El abogado Nasser Uzair había pedido acceso a la información sobre las medidas que se están realizando y además solicitó que se incorporaran pruebas ofrecidas por la defensa. Pero la magistrada entendió que el letrado no tiene legitimación para intervenir en esta instancia, justamente porque la causa todavía no avanzó a una imputación formal. Con ese criterio, desestimó los pedidos y dejó en claro que la defensa no puede actuar como parte en esta etapa.
La resolución, sin embargo, generó ruido dentro del ámbito judicial. Según fuentes vinculadas al caso, días atrás la misma jueza había suspendido una audiencia y dispuesto un cuarto intermedio ante la ausencia del defensor, que se había presentado de manera espontánea en una investigación aún no formalizada.
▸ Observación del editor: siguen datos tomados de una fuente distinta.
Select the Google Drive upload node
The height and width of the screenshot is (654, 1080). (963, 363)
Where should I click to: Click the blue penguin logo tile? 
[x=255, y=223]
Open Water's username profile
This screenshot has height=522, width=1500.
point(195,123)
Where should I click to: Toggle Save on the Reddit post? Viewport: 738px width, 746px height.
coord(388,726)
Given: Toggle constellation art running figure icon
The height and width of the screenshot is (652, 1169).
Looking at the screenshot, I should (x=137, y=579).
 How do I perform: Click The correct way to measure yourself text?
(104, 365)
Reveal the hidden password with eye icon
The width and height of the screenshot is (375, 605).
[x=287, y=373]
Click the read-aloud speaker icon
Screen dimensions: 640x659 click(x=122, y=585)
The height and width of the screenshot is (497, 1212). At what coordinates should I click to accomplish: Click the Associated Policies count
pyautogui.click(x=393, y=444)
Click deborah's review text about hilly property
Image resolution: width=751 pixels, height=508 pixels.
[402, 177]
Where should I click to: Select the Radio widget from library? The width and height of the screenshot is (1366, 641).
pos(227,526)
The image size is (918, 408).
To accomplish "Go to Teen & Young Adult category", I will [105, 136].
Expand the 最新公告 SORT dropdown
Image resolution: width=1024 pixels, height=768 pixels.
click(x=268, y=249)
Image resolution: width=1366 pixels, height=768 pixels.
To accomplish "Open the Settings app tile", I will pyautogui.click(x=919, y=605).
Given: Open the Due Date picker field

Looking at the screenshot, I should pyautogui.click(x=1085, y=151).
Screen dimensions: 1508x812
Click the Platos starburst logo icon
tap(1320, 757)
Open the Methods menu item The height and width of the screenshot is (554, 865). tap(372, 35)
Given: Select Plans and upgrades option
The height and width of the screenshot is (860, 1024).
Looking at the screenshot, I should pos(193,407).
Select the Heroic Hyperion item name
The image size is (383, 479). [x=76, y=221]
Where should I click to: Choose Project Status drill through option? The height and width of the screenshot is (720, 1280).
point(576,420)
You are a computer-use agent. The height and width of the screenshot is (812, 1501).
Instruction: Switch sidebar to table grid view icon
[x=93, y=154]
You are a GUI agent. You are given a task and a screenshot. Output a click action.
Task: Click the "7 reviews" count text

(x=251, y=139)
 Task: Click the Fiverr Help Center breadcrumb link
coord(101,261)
Después, al detectarse un problema con la notificación, el abogado fue convocado otra vez y la audiencia siguió su curso. Ese cambio de criterio abrió cuestionamientos por una posible contradicción en el modo de actuar.
Las presentaciones de Uzair se apoyaron en artículos del Código Procesal Penal y en garantías constitucionales ligadas al derecho de defensa. Mientras tanto, la pesquisa sigue bajo la conducción del fiscal Sebastián Gómez, con la colaboración de Francisco Pizarro. La mira está puesta en determinar si hubo maniobras irregulares en la contratación y en la ejecución de la obra pública. Si aparecen elementos firmes, la fiscalía podría avanzar más adelante hacia una eventual formalización contra los sospechosos.